>>>>>

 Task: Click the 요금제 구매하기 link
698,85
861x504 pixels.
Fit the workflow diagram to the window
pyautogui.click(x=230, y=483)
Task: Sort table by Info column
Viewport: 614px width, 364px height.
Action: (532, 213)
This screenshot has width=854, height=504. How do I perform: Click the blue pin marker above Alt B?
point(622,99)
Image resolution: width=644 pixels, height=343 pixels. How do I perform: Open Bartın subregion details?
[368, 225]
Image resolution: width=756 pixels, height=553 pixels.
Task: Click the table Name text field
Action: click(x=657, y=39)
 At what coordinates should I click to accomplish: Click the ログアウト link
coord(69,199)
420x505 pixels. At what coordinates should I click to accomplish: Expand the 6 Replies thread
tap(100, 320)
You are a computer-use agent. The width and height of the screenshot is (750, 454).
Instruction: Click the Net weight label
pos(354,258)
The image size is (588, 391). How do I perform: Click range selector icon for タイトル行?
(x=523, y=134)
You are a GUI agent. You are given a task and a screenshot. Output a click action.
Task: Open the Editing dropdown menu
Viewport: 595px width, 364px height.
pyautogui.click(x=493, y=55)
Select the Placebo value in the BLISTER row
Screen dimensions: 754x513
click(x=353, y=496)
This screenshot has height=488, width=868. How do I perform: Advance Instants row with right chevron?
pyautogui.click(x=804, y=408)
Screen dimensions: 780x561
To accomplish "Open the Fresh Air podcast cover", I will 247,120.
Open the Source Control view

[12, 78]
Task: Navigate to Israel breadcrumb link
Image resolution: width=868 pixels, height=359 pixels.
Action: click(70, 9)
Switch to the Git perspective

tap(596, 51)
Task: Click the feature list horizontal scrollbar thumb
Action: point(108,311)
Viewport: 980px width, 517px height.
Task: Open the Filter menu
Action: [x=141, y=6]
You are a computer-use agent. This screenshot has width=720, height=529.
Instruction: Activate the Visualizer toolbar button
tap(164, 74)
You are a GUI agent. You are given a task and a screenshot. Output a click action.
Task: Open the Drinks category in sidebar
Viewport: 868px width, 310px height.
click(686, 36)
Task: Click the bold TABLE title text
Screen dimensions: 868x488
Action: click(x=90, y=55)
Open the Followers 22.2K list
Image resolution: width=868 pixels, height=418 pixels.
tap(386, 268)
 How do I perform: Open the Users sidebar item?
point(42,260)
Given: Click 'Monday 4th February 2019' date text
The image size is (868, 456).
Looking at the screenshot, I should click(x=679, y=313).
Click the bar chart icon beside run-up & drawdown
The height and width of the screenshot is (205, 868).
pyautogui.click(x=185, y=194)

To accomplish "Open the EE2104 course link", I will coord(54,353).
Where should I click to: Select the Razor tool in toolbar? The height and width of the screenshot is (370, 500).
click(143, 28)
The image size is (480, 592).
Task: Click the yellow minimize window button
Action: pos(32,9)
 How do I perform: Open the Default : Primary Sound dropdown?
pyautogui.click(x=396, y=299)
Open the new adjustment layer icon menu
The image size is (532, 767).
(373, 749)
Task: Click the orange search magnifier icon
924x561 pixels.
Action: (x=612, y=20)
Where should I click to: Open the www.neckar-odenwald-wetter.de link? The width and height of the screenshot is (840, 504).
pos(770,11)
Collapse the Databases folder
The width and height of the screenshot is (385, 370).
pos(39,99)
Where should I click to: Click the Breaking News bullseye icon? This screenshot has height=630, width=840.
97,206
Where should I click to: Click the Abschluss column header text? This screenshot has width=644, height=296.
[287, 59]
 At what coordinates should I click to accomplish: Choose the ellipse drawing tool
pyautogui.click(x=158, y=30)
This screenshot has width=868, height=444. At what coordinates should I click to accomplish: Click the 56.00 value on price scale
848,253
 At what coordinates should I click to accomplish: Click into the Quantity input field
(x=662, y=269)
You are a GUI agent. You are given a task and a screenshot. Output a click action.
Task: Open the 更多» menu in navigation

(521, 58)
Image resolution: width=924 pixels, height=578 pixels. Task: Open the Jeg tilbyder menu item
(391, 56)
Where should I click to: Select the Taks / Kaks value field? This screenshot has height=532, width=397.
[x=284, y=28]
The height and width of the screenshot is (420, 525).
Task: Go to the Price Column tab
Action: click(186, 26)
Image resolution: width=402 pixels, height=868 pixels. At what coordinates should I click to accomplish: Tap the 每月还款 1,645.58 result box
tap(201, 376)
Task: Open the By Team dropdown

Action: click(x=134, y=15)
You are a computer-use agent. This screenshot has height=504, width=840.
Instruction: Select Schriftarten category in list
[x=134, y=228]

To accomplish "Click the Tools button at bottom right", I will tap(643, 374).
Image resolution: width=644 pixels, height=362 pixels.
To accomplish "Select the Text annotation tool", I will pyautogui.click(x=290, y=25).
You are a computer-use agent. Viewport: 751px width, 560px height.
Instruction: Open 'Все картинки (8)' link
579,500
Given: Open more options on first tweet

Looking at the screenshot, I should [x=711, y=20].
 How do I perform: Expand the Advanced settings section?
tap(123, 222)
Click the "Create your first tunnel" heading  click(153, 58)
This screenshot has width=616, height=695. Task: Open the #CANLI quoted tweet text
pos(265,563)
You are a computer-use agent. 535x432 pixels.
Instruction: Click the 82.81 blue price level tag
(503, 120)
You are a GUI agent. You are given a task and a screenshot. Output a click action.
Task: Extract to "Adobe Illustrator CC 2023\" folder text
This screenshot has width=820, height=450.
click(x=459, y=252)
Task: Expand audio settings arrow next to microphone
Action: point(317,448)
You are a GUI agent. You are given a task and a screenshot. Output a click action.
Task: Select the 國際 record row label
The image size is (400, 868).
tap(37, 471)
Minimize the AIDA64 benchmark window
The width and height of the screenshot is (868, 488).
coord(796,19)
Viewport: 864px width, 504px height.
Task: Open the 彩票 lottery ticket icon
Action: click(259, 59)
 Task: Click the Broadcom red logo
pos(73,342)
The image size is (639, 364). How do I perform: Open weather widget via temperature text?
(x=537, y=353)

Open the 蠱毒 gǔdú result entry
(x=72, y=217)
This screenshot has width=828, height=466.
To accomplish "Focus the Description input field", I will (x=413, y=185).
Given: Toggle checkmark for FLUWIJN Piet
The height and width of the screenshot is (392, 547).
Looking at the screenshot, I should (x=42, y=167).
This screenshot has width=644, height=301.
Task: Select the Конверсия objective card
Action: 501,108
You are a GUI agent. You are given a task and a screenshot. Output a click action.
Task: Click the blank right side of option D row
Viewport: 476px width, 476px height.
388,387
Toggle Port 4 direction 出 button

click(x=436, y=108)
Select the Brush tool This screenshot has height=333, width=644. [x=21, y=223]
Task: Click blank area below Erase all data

<<<<<

● **WORK REQUIRED**:
Repeat all of the material, exactly as it reads.

● **WRITTEN REPLY**:
 Task: Click the 요금제 구매하기 link
698,85
861x504 pixels.
Fit the workflow diagram to the window
pyautogui.click(x=230, y=483)
Task: Sort table by Info column
Viewport: 614px width, 364px height.
Action: (532, 213)
This screenshot has width=854, height=504. How do I perform: Click the blue pin marker above Alt B?
point(622,99)
Image resolution: width=644 pixels, height=343 pixels. How do I perform: Open Bartın subregion details?
[368, 225]
Image resolution: width=756 pixels, height=553 pixels.
Task: Click the table Name text field
Action: click(x=657, y=39)
 At what coordinates should I click to accomplish: Click the ログアウト link
coord(69,199)
420x505 pixels. At what coordinates should I click to accomplish: Expand the 6 Replies thread
tap(100, 320)
You are a computer-use agent. The width and height of the screenshot is (750, 454).
Instruction: Click the Net weight label
pos(354,258)
The image size is (588, 391). How do I perform: Click range selector icon for タイトル行?
(x=523, y=134)
You are a GUI agent. You are given a task and a screenshot. Output a click action.
Task: Open the Editing dropdown menu
Viewport: 595px width, 364px height.
pyautogui.click(x=493, y=55)
Select the Placebo value in the BLISTER row
Screen dimensions: 754x513
click(x=353, y=496)
This screenshot has height=488, width=868. How do I perform: Advance Instants row with right chevron?
pyautogui.click(x=804, y=408)
Screen dimensions: 780x561
To accomplish "Open the Fresh Air podcast cover", I will 247,120.
Open the Source Control view

[12, 78]
Task: Navigate to Israel breadcrumb link
Image resolution: width=868 pixels, height=359 pixels.
Action: click(70, 9)
Switch to the Git perspective

tap(596, 51)
Task: Click the feature list horizontal scrollbar thumb
Action: point(108,311)
Viewport: 980px width, 517px height.
Task: Open the Filter menu
Action: [x=141, y=6]
You are a computer-use agent. This screenshot has width=720, height=529.
Instruction: Activate the Visualizer toolbar button
tap(164, 74)
You are a GUI agent. You are given a task and a screenshot. Output a click action.
Task: Open the Drinks category in sidebar
Viewport: 868px width, 310px height.
click(686, 36)
Task: Click the bold TABLE title text
Screen dimensions: 868x488
Action: click(x=90, y=55)
Open the Followers 22.2K list
Image resolution: width=868 pixels, height=418 pixels.
tap(386, 268)
 How do I perform: Open the Users sidebar item?
point(42,260)
Given: Click 'Monday 4th February 2019' date text
The image size is (868, 456).
Looking at the screenshot, I should click(x=679, y=313).
Click the bar chart icon beside run-up & drawdown
The height and width of the screenshot is (205, 868).
pyautogui.click(x=185, y=194)

To accomplish "Open the EE2104 course link", I will coord(54,353).
Where should I click to: Select the Razor tool in toolbar? The height and width of the screenshot is (370, 500).
click(143, 28)
The image size is (480, 592).
Task: Click the yellow minimize window button
Action: pos(32,9)
 How do I perform: Open the Default : Primary Sound dropdown?
pyautogui.click(x=396, y=299)
Open the new adjustment layer icon menu
The image size is (532, 767).
(373, 749)
Task: Click the orange search magnifier icon
924x561 pixels.
Action: (x=612, y=20)
Where should I click to: Open the www.neckar-odenwald-wetter.de link? The width and height of the screenshot is (840, 504).
pos(770,11)
Collapse the Databases folder
The width and height of the screenshot is (385, 370).
pos(39,99)
Where should I click to: Click the Breaking News bullseye icon? This screenshot has height=630, width=840.
97,206
Where should I click to: Click the Abschluss column header text? This screenshot has width=644, height=296.
[287, 59]
 At what coordinates should I click to accomplish: Choose the ellipse drawing tool
pyautogui.click(x=158, y=30)
This screenshot has width=868, height=444. At what coordinates should I click to accomplish: Click the 56.00 value on price scale
848,253
 At what coordinates should I click to accomplish: Click into the Quantity input field
(x=662, y=269)
You are a GUI agent. You are given a task and a screenshot. Output a click action.
Task: Open the 更多» menu in navigation

(521, 58)
Image resolution: width=924 pixels, height=578 pixels. Task: Open the Jeg tilbyder menu item
(391, 56)
Where should I click to: Select the Taks / Kaks value field? This screenshot has height=532, width=397.
[x=284, y=28]
The height and width of the screenshot is (420, 525).
Task: Go to the Price Column tab
Action: click(186, 26)
Image resolution: width=402 pixels, height=868 pixels. At what coordinates should I click to accomplish: Tap the 每月还款 1,645.58 result box
tap(201, 376)
Task: Open the By Team dropdown

Action: click(x=134, y=15)
You are a computer-use agent. This screenshot has height=504, width=840.
Instruction: Select Schriftarten category in list
[x=134, y=228]

To accomplish "Click the Tools button at bottom right", I will tap(643, 374).
Image resolution: width=644 pixels, height=362 pixels.
To accomplish "Select the Text annotation tool", I will pyautogui.click(x=290, y=25).
You are a computer-use agent. Viewport: 751px width, 560px height.
Instruction: Open 'Все картинки (8)' link
579,500
Given: Open more options on first tweet

Looking at the screenshot, I should [x=711, y=20].
 How do I perform: Expand the Advanced settings section?
tap(123, 222)
Click the "Create your first tunnel" heading  click(153, 58)
This screenshot has width=616, height=695. Task: Open the #CANLI quoted tweet text
pos(265,563)
You are a computer-use agent. 535x432 pixels.
Instruction: Click the 82.81 blue price level tag
(503, 120)
You are a GUI agent. You are given a task and a screenshot. Output a click action.
Task: Extract to "Adobe Illustrator CC 2023\" folder text
This screenshot has width=820, height=450.
click(x=459, y=252)
Task: Expand audio settings arrow next to microphone
Action: point(317,448)
You are a GUI agent. You are given a task and a screenshot. Output a click action.
Task: Select the 國際 record row label
The image size is (400, 868).
tap(37, 471)
Minimize the AIDA64 benchmark window
The width and height of the screenshot is (868, 488).
coord(796,19)
Viewport: 864px width, 504px height.
Task: Open the 彩票 lottery ticket icon
Action: click(259, 59)
 Task: Click the Broadcom red logo
pos(73,342)
The image size is (639, 364). How do I perform: Open weather widget via temperature text?
(x=537, y=353)

Open the 蠱毒 gǔdú result entry
(x=72, y=217)
This screenshot has width=828, height=466.
To accomplish "Focus the Description input field", I will (x=413, y=185).
Given: Toggle checkmark for FLUWIJN Piet
The height and width of the screenshot is (392, 547).
Looking at the screenshot, I should (x=42, y=167).
This screenshot has width=644, height=301.
Task: Select the Конверсия objective card
Action: 501,108
You are a GUI agent. You are given a task and a screenshot. Output a click action.
Task: Click the blank right side of option D row
Viewport: 476px width, 476px height.
388,387
Toggle Port 4 direction 出 button

click(x=436, y=108)
Select the Brush tool This screenshot has height=333, width=644. [x=21, y=223]
Task: Click blank area below Erase all data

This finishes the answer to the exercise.